Tech Notes: The dominator tree of a dependency graph

The dominator tree of a dependency graph

July 12, 2023

One of the core joys of mathematical thinking is how sometimes, once you frame a problem the right way, the solution becomes obvious. Think of Euler inventing graph theory to trivially solve a complex-seeming problem. This post describes another graph trick.

The practice of software is bursting with graphs. One I've touched a lot in my career is the dependency graph. C files may #include another; TypeScript files may import another; Rust crates may import from one another; Ninja build step inputs depend on the outputs of others. These collections of edges form a directed graph.

Sometimes we want to visualize or understand these graphs. Some questions you may have are "which parts of my program depend on others?", or "why is my program so big, what can I cut?" If you dump a real-world dependency graph into a graph visualization algorithm you'll often find the resulting picture is a mess. (A pet peeve: visualizations of graphs that end up as big amorphous blobs of dots, coupled with some "whoa look how complex it is" insightless insight.)

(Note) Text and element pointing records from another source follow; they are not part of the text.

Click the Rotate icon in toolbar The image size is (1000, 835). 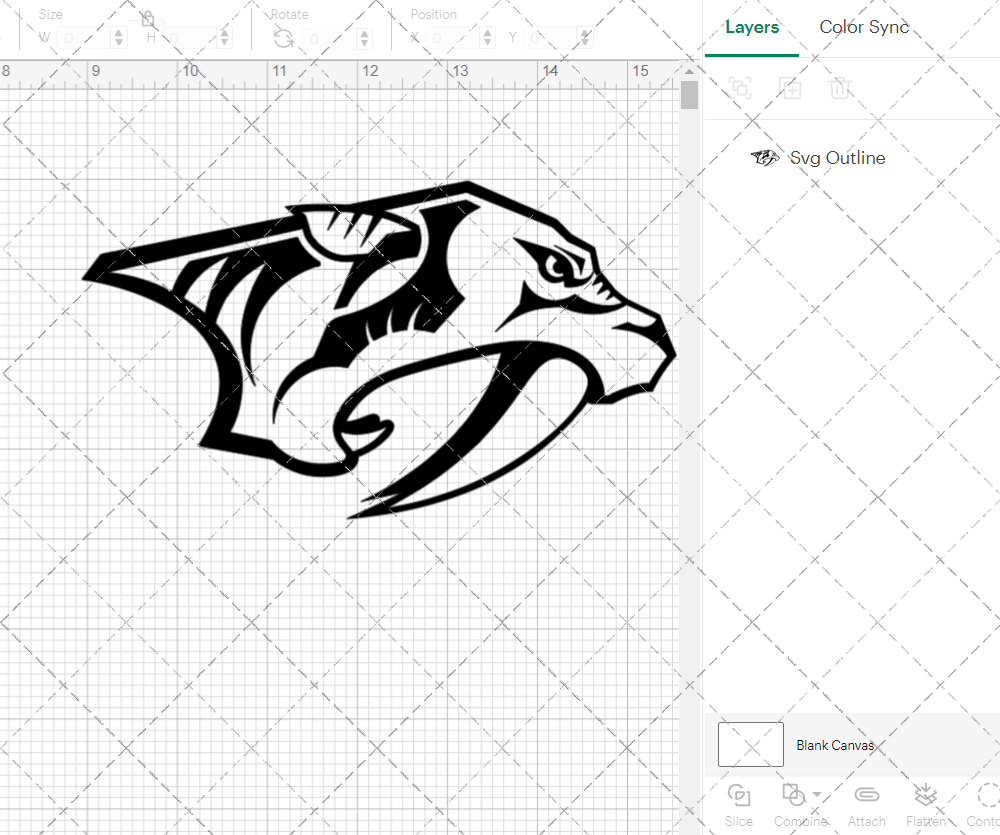click(x=284, y=38)
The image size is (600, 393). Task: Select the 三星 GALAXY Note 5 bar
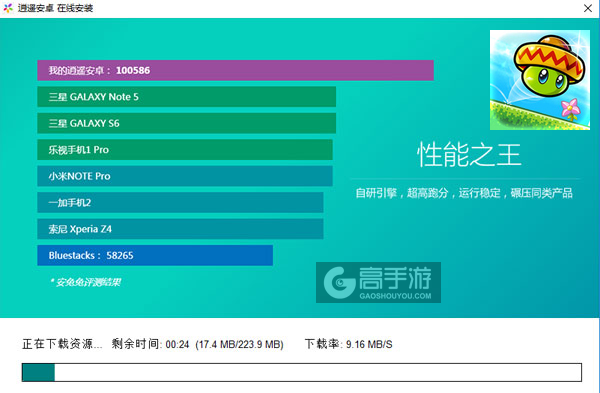click(x=186, y=96)
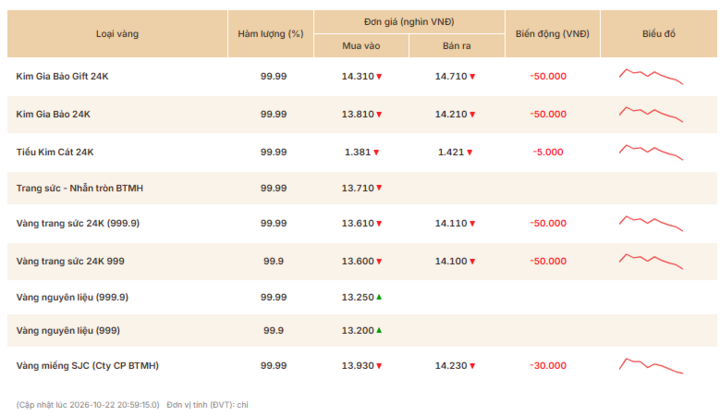Viewport: 720px width, 416px height.
Task: Click the green up arrow beside 13.200
Action: (379, 330)
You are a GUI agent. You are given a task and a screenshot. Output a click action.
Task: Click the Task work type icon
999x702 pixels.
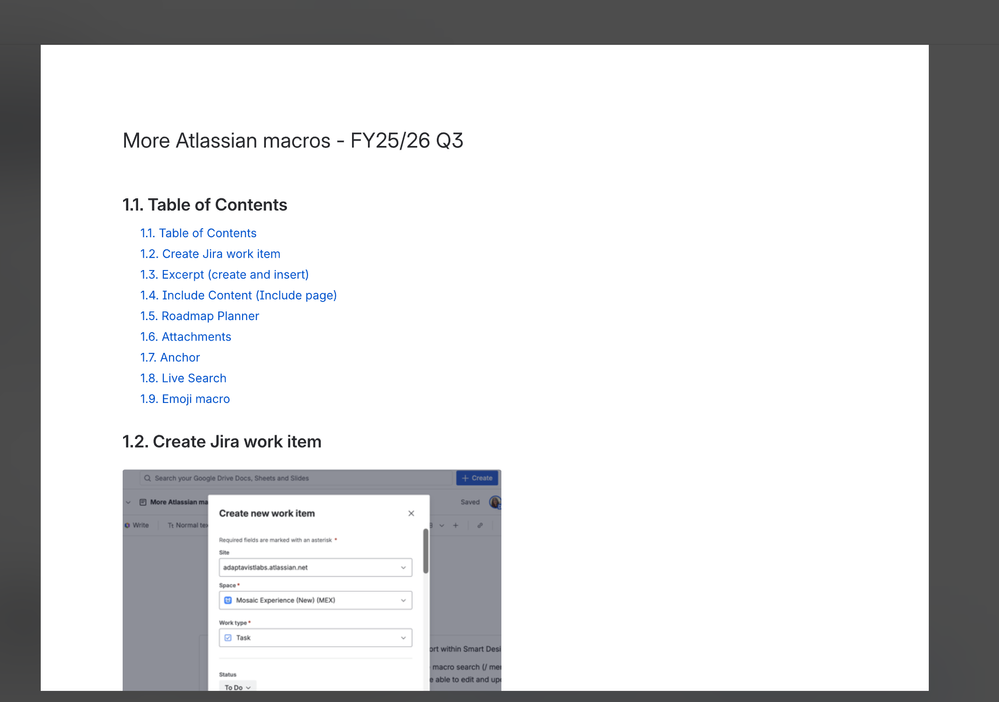228,637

A graph dominator is well-specified there on Wikipedia. My hand-wavy description: A dominates B if all paths from the root to B go through A; A immediately dominates B if it's the "lowest" dominator; and a dominator tree is the tree constructed from the immediately-dominates relationship. I have mostly seen dominators discussed in compilers and control flow graphs, where A dominating B means that control flow always reaches A before B.

What is the dominator tree of a dependency graph? When A is above B in a dominator tree, the intuition is that it means all paths to B go through A, and A is the lowest such point. For a dependency graph specifically, here are some other ways of looking at what the dominator tree reveals:

The only reason B is in this graph is because A uses it.
If we removed A's usage of B, it would no longer be in the graph.
Any cost (in binary size etc.) of B is wholly attributable to A.
No part of the program outside of A interacts with B; B is a "private" dependency of A.

When working with dependencies these are great tools to have. Further, a tree often ends up easier to visualize than a graph: you can render it as a simple indented list without needing to touch on graph layout.

More generally, whenever I have a directed graph which may contain cycles, I now think of the dominator tree as a way of "summarizing" the graph into a simpler tree DAG. If the graph is too tighly woven the tree may end up flat, but if not it can useful reveal structure.